■ INSTRUCTIONS ■
• a. Name every exhibition that the passage about the Whanganui UCOL art shows says opened in the atrium on Saturday night.
• b. Carry on the passage about the Whanganui UCOL art shows, starting after its final sentence.

■ SOURCE EXTRACT ■
^^^^
She wanted to make something beautiful, exciting and new from that waste, and said using recycled materials linked with her drive to make work that spoke of nurturing, repairing and reconstructing nature.
Her fellow students had other preoccupations. Rob Walker's work is a small room full of expressive self portraits and Rena Pearson's big colourful paintings are taken from topographical maps of places she has lived or visited.
3 Ladders opened with two other shows in the Whanganui UCOL atrium on Saturday night.
The others were a third-year fine arts show called Sideways Here We Come and the Diploma in Glass Design and Production graduation show Third and Foremost. The atrium was packed with about 200 students, tutors, friends, families, admirers and art collectors for the launches.
Sarah Williams was honoured as the top student among the fine arts graduates, while Tina Shilbock got acclaim for being the most supportive and Linda Satchwell won the Doyle Glass Prize.
The guest speaker was Anne Pattillo, the Wellington consultant who has been donating the annual Pattillo Scholarship.
She told students to remember the people who loved and supported them on that night and into the future.
^^^^
Dataset rows
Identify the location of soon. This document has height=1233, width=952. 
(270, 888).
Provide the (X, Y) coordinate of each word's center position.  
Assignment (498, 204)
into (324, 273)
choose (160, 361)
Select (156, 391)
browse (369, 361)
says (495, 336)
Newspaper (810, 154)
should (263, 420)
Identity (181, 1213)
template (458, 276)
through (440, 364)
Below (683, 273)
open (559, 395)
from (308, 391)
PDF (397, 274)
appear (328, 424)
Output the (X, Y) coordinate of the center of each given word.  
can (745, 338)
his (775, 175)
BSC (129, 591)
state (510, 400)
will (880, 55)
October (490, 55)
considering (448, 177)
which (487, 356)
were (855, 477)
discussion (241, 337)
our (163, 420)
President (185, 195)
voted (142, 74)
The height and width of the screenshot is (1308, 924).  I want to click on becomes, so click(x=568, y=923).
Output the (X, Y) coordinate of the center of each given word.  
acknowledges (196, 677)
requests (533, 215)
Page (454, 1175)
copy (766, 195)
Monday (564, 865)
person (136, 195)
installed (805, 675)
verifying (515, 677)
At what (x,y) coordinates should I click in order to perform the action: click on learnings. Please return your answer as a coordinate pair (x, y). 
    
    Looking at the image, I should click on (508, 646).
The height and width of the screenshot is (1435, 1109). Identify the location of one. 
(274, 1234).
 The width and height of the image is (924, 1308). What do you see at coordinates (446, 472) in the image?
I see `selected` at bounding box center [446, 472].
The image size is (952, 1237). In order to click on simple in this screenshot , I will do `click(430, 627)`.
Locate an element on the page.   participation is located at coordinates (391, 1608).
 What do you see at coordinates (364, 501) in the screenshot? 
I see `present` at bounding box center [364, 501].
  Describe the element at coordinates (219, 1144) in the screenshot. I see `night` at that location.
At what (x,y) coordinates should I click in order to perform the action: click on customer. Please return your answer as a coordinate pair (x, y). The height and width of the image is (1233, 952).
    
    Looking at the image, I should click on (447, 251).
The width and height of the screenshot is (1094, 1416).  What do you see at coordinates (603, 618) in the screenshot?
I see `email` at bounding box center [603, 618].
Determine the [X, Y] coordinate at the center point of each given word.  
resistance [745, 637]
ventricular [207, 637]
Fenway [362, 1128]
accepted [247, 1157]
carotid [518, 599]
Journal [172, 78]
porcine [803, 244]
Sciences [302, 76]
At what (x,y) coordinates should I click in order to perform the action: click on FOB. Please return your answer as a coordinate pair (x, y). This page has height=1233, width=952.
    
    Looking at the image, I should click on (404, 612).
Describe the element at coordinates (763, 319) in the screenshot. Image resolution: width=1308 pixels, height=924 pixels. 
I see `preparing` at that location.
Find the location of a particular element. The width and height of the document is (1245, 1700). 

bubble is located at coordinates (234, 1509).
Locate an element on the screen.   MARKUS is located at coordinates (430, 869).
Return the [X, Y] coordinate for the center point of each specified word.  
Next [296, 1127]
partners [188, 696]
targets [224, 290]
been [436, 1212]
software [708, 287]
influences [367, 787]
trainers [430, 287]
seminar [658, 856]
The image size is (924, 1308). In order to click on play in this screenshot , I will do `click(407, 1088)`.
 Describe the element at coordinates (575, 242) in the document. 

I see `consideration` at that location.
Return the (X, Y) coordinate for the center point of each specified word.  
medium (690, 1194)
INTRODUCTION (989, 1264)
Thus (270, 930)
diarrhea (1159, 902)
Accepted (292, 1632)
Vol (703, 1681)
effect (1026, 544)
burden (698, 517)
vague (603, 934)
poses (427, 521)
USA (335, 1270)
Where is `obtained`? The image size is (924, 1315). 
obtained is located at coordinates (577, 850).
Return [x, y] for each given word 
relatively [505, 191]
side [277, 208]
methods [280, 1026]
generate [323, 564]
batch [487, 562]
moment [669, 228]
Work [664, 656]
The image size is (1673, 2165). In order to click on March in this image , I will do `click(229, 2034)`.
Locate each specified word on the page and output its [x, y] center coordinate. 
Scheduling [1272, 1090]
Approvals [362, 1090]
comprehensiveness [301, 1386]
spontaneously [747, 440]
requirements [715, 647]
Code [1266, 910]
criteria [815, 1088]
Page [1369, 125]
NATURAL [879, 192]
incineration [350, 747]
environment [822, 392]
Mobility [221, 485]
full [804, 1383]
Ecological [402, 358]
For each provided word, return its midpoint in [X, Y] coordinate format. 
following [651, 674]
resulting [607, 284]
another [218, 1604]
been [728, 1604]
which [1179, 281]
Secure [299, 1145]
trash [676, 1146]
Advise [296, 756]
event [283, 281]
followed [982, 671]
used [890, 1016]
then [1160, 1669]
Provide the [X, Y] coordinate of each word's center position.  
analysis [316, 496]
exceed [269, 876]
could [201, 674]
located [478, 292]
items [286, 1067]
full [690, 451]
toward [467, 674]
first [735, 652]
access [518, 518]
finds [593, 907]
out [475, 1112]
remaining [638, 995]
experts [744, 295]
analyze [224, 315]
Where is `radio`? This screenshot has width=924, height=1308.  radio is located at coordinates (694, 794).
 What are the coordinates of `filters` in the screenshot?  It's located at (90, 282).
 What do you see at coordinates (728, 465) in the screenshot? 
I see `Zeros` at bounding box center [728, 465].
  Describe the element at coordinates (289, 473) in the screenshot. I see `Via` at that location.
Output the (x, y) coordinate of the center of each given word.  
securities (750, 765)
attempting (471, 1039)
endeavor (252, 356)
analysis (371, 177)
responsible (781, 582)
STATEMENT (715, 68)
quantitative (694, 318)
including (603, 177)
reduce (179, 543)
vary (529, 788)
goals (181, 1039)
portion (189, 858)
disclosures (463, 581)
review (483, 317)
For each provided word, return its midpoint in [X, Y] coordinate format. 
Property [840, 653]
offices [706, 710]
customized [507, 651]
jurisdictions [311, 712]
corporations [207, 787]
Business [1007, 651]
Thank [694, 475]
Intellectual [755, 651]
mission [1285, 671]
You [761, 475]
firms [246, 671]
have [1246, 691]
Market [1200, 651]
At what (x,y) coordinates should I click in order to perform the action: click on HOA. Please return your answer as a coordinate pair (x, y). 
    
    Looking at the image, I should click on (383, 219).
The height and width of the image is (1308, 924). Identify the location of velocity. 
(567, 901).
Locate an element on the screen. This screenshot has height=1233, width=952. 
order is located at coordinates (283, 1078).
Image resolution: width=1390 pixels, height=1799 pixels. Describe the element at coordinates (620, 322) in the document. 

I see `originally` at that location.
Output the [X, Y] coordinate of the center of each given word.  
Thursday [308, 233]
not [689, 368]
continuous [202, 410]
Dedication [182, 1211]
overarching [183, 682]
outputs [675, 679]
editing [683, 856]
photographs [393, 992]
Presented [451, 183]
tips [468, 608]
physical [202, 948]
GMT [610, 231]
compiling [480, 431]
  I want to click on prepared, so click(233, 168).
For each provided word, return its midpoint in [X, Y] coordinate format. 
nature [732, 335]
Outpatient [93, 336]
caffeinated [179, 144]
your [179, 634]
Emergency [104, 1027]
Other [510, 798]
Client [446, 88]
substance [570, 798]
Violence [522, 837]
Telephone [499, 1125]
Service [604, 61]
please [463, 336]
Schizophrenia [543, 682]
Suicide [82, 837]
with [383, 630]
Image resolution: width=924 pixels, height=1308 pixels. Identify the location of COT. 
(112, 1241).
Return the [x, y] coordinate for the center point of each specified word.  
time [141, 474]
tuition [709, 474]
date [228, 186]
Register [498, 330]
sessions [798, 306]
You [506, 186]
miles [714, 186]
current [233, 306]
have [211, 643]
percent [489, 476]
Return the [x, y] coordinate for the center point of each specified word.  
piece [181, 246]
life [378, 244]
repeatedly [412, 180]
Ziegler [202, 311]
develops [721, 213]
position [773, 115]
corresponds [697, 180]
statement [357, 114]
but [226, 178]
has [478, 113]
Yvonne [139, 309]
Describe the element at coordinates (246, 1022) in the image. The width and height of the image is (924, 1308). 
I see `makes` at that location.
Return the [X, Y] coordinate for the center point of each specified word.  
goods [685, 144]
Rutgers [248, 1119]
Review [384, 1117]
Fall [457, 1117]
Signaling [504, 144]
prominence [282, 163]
^^^^
■ ANSWERS FOR THE TASKS ■
• a.
3 Ladders
Sideways Here We Come
Third and Foremost

• b.
To an artist art wasn't a luxury or an optional extra, she said.
"It's the essence of human life. You need that fabric of love around you to create that work that you do. You create, not in a vacuum, but with others."
Whanganui UCOL principal Julia Pedley said the art school was world class, without peer in the New Zealand art education sector. She outlined the school's achievements of 2011:
•Lorraine Webb was named an iconic teacher
•Brit Bunkley won Sculpture Wanganui 2011
•Bridget McArthur got the top award in a show of past and present students' work
•Bonnie Wroe won the Pattillo Scholarship
The three shows are on until November 19. 3 Ladders and Sideways Here We Come are upstairs at Whanganui UCOL and Third and Foremost is in the Federal Gallery.